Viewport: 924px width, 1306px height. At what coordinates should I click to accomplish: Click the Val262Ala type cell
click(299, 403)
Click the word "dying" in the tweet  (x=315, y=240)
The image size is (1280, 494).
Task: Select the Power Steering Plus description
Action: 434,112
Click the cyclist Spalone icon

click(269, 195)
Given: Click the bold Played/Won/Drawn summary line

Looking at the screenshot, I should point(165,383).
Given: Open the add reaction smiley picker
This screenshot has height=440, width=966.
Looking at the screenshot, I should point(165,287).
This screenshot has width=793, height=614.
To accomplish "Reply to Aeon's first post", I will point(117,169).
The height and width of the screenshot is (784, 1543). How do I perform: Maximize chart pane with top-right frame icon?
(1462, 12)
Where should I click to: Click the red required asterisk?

> [Your objective]: Exact copies of every record are required, so retype them in full.

> [Exercise solution]:
Viewport: 924px width, 1306px height. At what coordinates should I click to accomplish: Click the Val262Ala type cell
click(299, 403)
Click the word "dying" in the tweet  (x=315, y=240)
The image size is (1280, 494).
Task: Select the Power Steering Plus description
Action: 434,112
Click the cyclist Spalone icon

click(269, 195)
Given: Click the bold Played/Won/Drawn summary line

Looking at the screenshot, I should point(165,383).
Given: Open the add reaction smiley picker
This screenshot has height=440, width=966.
Looking at the screenshot, I should point(165,287).
This screenshot has width=793, height=614.
To accomplish "Reply to Aeon's first post", I will point(117,169).
The height and width of the screenshot is (784, 1543). How do I perform: Maximize chart pane with top-right frame icon?
(1462, 12)
Where should I click to: Click the red required asterisk?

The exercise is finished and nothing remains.